Al despertar a eso de las 7:00 de la mañana, las cabeza decía que si pero las piernas afirmaban que no. Es dificil de explicar, son sensaciones que tiene uno cuando decide coger la bici para ir más lejos que a la vuelta de la esquina, y más si hay cuestalones de por medio.

Está amaneciendo. Pongo el parcial a cero y comienzo a pedalear.

Hace fresco y la luna me soprende en el cielo del alba. En la primera bajada las manos se me quedan heladas.

El disco solar ascendiendo en el cielo de la mañana, sobre un paisaje desolador.

Una vez hubo agua aquí, hace apenas unos meses. A esta planicie desoladora yo la llamo “chott” que es como se llama en África a los lagos secos.

En las primeras cuestas las piernas dicen que no, no voy nada. Poco a poco me voy encontrando mejor, segun entra la mañana.
La mayor parte del rrecorrido es por carretera, pero tiene un par de tramos de pista, por eso elegí la bici de montaña. Va peor por carretera -hay que arrastrar las cubiertas anchas y llenas de tacos- , pero se encuentra muy a gusto en pistas y se come las piedras sin rechistar. La de carretera ama el asfalto, pero la tierra no puede ni verla y sus estrechas cubiertas de solo 2 cm de ancho son muy sensibles a cualquier imprevisto, como una piedra, un cambio de asfalto o un bache que no logras esquivar (os lo dice uno que ha reventado la rueda de atrás y no es plato de gusto).
Hay bajadas de 60 por hora y subidas de 6 por hora en una pista de grava, asfalto impecable, pistas de tierra....
Y como normalmente vas bastante despacio, entre 10 y 40 por hora (las piernas no dan pa mas), te da tiempo a fijarte en detalles que pasan inadvertidos cuando vas en coche y si algo te llama la atencion puedes pararte en una orilla donde no estorbes y contemplarlo con más detenimiento....

¡Otra cuesta más no!

Al fondo, Sacedón.
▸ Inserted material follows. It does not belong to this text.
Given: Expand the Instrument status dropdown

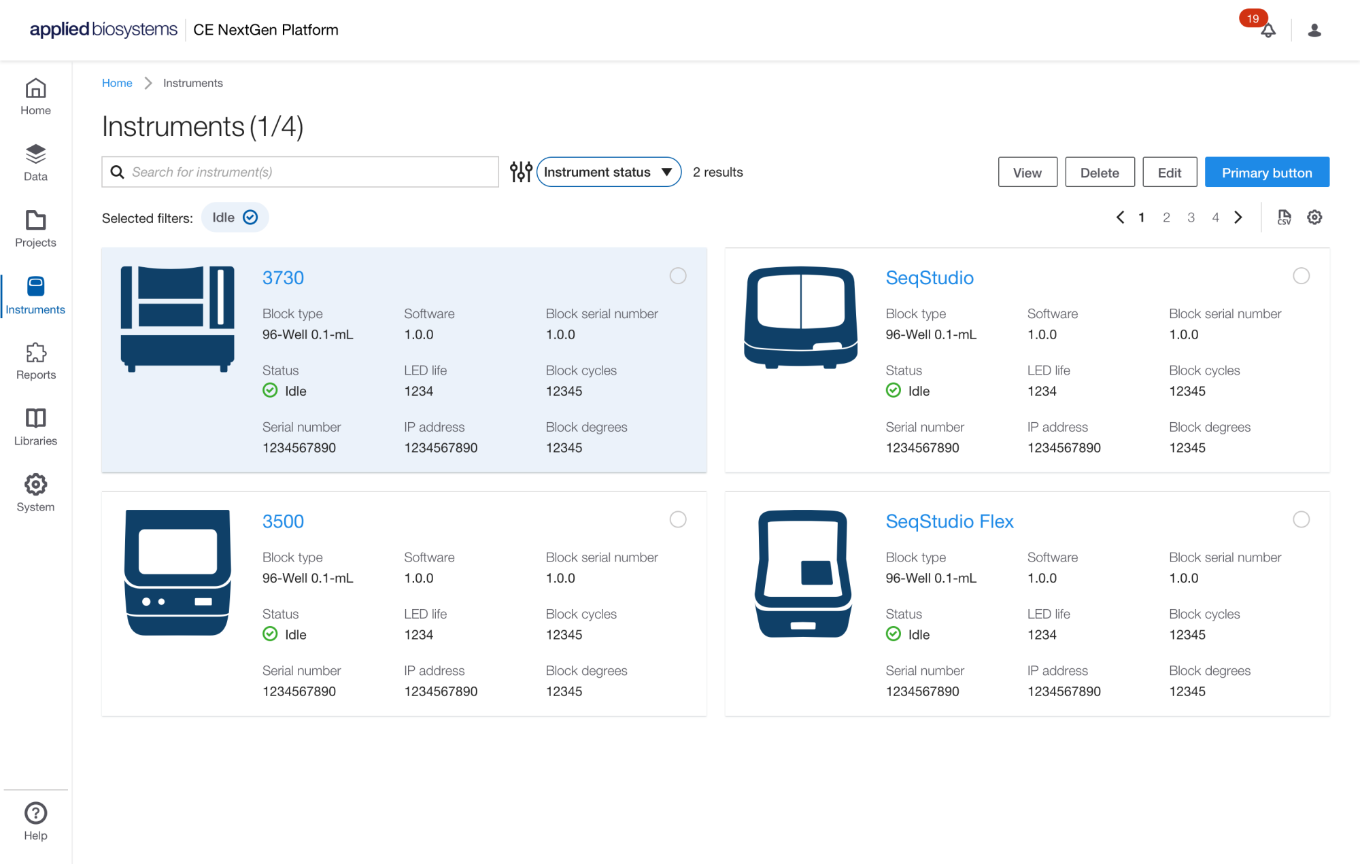Looking at the screenshot, I should coord(609,172).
Y allá arriba, mi destino, el Sagrado Corazón. ¿Hasta allí arriba tengo que subir?

¿Me voy para Zaragoza a conocer a unas blogeras? Iba a tardar un poquito, asi que va a ser que no. (Por cierto que con la tontería me equivoqué en un cruce y tuve que hacer una pirula.

Un ojo de gato sobre el asfalto. Son unos flectantes pegados al aslfalto del arcén, muy últiles en conducción noscturna, pero un auténtico fastidio yendo en bici, cuando pisas uno yendo con la de carretera (con sus estrechas cubiertas) a 60 por hora....

Con una cámara en la mano..... siempre pienso qué saldra si la dejo en el suelo

Poca agua en el embalse de entrepeñas :(

Vamos llegando donde quería, allá arriba, muy arriba. La subida es bastante dura, mucha pendiente, poco agarre y el calorcico que empieza a apretar.

Pero el paisaje que se divisa desde arriba compensa los sudores. Alguna foto tuve que repetirla porque me temblaba el pulso, del esfuerzo.

Presa de Entrepeñas

Sacedón (Guadalajara)

Me compo unas barritas de cereales, llamo a mi mami para decirque que estoy entero mas que nada y para abajo.

Para la bajada conviene tener pulso firme, mucha pendiente, piedra suelta y el vacío a la derecha. Todo el rato sin soltar los frenos.

Un pick-up de los bomberos.

Paso por Sacedón a coger agua. Al salir de Sacedón entraban dos moteros a lomos de sus Honda CBR. Sacedón es pueblo de moteros, porque no está lejos de Madrid y tiene carreteras preciosas, llenas de curvas.


De Sacedón me gusta sobre todo que hay gente. Gente. Hay tiendas, bares, hostales, una gasolinera, colegio, instituto. A diferencia de los minúsculos pueblos donde en invierno apenas hay cuatro viejos, allí vive gente, gente joven.

Internet llega hasta aquí ;)

De vuelta a casa, paso por Alcocer.

Antiguo almacén de cereral

Fuente del juego de pelota, medio seca.

Una escultura muy curiosa en un parque.

Vista de Alcocer desde la vega.

Ya estoy en casa. Han sido 4 horas de jarana y 49 km más sobre las piernas. Estoy agotado. Mucha agua, galletas artesanas de mi madre y chocolate. Me tumbo a la bartola a ver la GP2. Ducharme no puedo porque no hay agua, me tuve que conformar con el “lavado del gato”.